Il raggiro ha seguito uno schema ormai consolidato e più volte fatto oggetto dei moniti lanciati dalle forze dell’ordine nel corso di incontri rivolti soprattutto alla terza età, visto che proprio la popolazione più anziana rappresenta l’obiettivo privilegiato dei malintenzionati specializzati in questa tipologia di reato, comunemente detta "smishing" in quanto è proprio la messaggistica Sms il canale utilizzato per arrivare alla propria preda.
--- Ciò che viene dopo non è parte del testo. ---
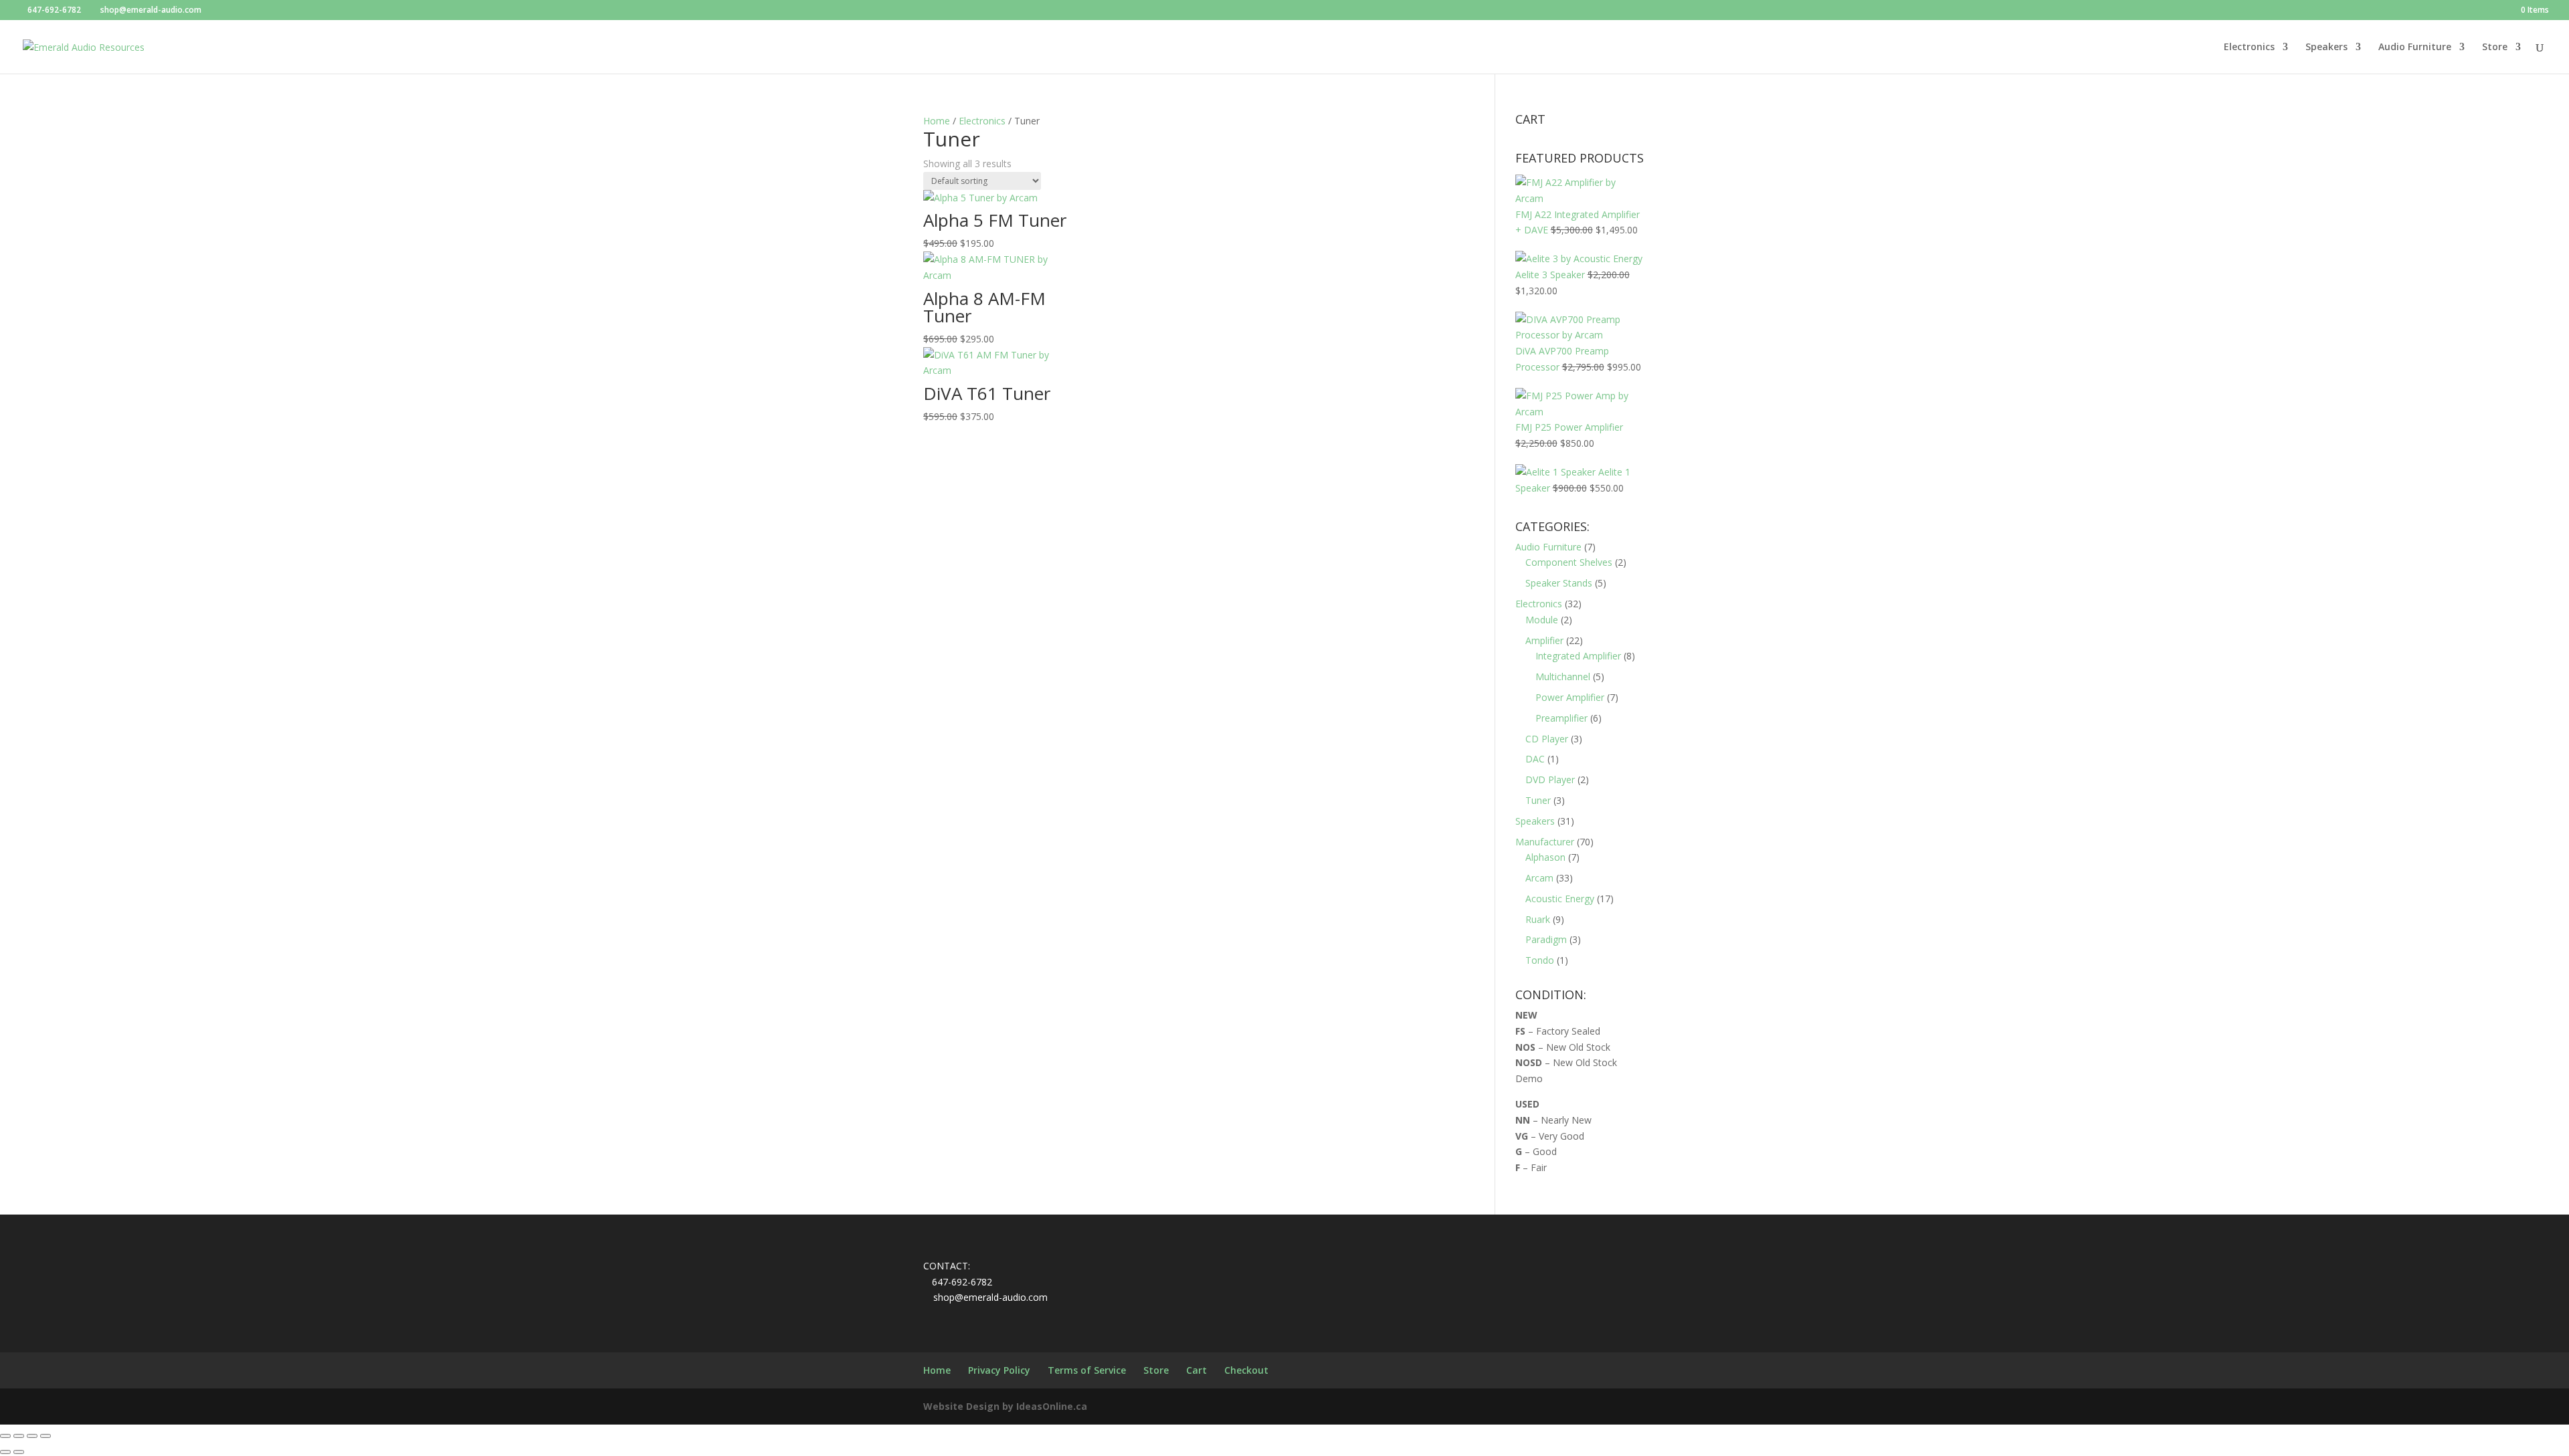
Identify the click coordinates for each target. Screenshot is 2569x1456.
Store (2494, 47)
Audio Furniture (2414, 47)
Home (936, 120)
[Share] (32, 1436)
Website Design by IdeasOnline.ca (1005, 1406)
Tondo (1539, 960)
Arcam (1539, 877)
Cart (1196, 1370)
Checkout (1246, 1370)
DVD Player (1550, 779)
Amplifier (1544, 640)
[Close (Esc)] (45, 1436)
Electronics (2249, 47)
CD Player (1546, 738)
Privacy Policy (999, 1370)
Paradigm (1546, 939)
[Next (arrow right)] (18, 1452)
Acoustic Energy (1559, 898)
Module (1541, 619)
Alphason (1545, 857)
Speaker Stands (1558, 583)
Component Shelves (1568, 562)
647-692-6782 (54, 9)
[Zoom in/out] (5, 1436)
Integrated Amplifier (1578, 655)
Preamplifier (1561, 718)
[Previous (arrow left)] (5, 1452)
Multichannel (1562, 676)
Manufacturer (1544, 841)
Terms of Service (1087, 1370)
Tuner (1538, 800)
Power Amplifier (1569, 697)
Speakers (2326, 47)
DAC (1535, 758)
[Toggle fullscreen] (18, 1436)
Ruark (1537, 919)
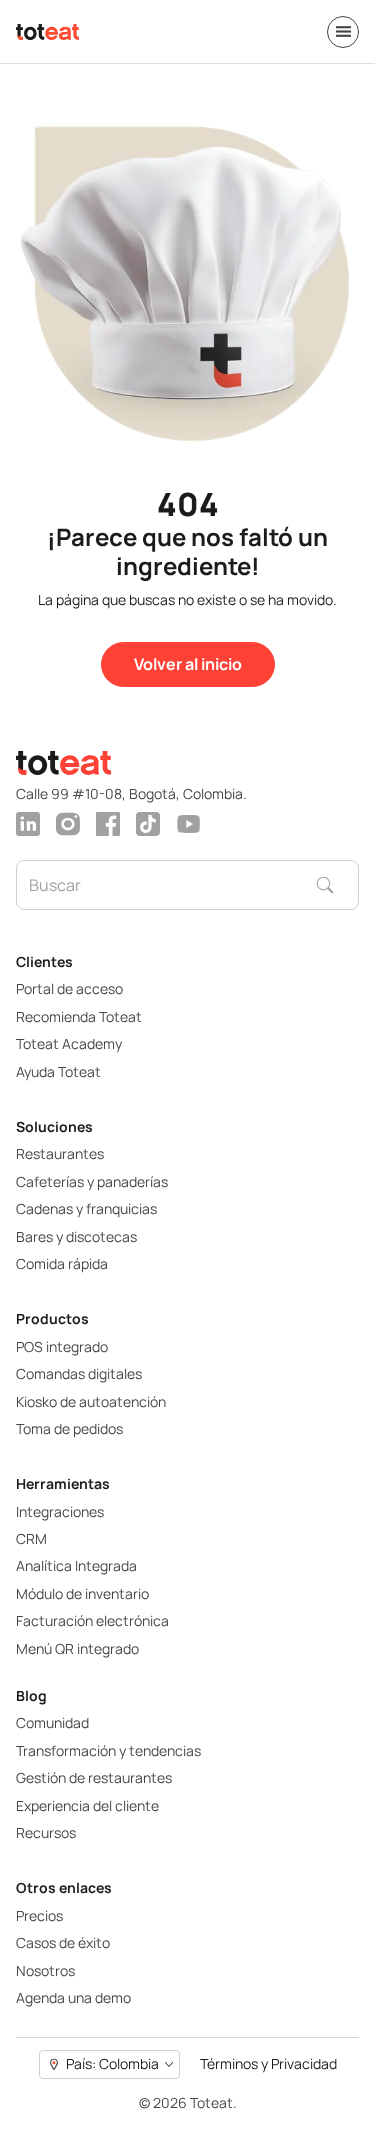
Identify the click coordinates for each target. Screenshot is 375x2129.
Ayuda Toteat (58, 1071)
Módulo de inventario (82, 1593)
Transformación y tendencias (108, 1750)
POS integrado (62, 1346)
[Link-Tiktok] (148, 824)
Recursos (46, 1832)
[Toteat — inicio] (47, 32)
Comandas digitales (79, 1373)
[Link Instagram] (68, 824)
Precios (39, 1915)
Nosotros (45, 1970)
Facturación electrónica (92, 1620)
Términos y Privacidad (268, 2064)
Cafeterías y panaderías (92, 1181)
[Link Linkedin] (28, 824)
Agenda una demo (73, 1997)
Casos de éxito (63, 1942)
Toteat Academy (69, 1043)
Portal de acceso (69, 988)
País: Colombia (112, 2063)
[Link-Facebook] (108, 824)
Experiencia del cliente (87, 1805)
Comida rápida (62, 1263)
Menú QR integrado (77, 1648)
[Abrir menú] (343, 32)
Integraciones (60, 1511)
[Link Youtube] (188, 824)
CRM (31, 1538)
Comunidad (52, 1722)
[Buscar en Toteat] (337, 885)
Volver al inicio (188, 664)
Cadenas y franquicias (86, 1208)
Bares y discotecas (76, 1236)
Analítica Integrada (76, 1565)
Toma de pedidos (69, 1428)
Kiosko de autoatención (91, 1401)
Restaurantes (60, 1153)
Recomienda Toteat (79, 1016)
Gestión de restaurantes (94, 1777)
Ben più giovane – appena una trentina d’anni – la vittima del raggiro realizzato da ignoti alla fine scorso novembre. In quella giornata la donna riceve sul proprio telefono cellulare un messaggio Sms contenente una richiesta di autorizzazione al pagamento di una somma. Con lo stesso si precisava che, nell’ipotesi in cui tale somma non fosse stata dovuta, la destinataria del messaggio avrebbe dovuto contattare un numero telefonico riportato nello stesso messaggio.
La donna, evidentemente ignara di quello che rappresenta un fenomeno dilagante, non sospetta la possibilità di una truffa. Risponde, contatta il numero indicato e dall’altra parte del telefono trova una persona che, con fare gentile e rassicurante, le precisa che quell’ordine di bonifico riguarda una somma di 40mila euro e che l’avrebbe fatta contattare in tempi brevissimi dai Carabinieri di Cuneo: sarebbero stati loro a darle le informazioni e istruzioni del caso per evitare un pagamento non dovuto.
Pochi minuti e la donna riceve una nuova chiamata. Sul display del proprio telefono non compare un numero, ma una scritta che fa effettivamente pensare a un’utenza dei Carabinieri di Cuneo.
Un’altra voce dall’altra parte del cavo si presenta come un maresciallo dell’Arma, il quale chiede alla donna di recarsi immediatamente in banca a fare un bonifico utilizzando estremi che verranno indicati da un altro addetto ancora, questa volta della Polizia Postale. Effettuato il bonifico istantaneo – era l’ulteriore indicazione – la donna avrebbe dovuto portarne la ricevuta alla Caserma dei Carabinieri di Cuneo: ennesima circostanza che doveva rassicurare la vittima circa la bontà della procedura.
Fatto il pagamento la donna si presenta alla caserma a Cuneo e qui le tocca l’amara scoperta: nessuno sapeva ovviamente nulla di quel bonifico da 40mila euro, denari dissolti nel nulla.
All’imprenditrice non è rimasto che presentare denuncia, assistita dall’avvocato albese Roberto Ponzio.
Le indagini sono in corso, condotte dalla Procura della Repubblica di Alessandria, competente territorialmente essendo il bonifico stato effettuato tramite uno sportello bancario collocato nell’Acquese.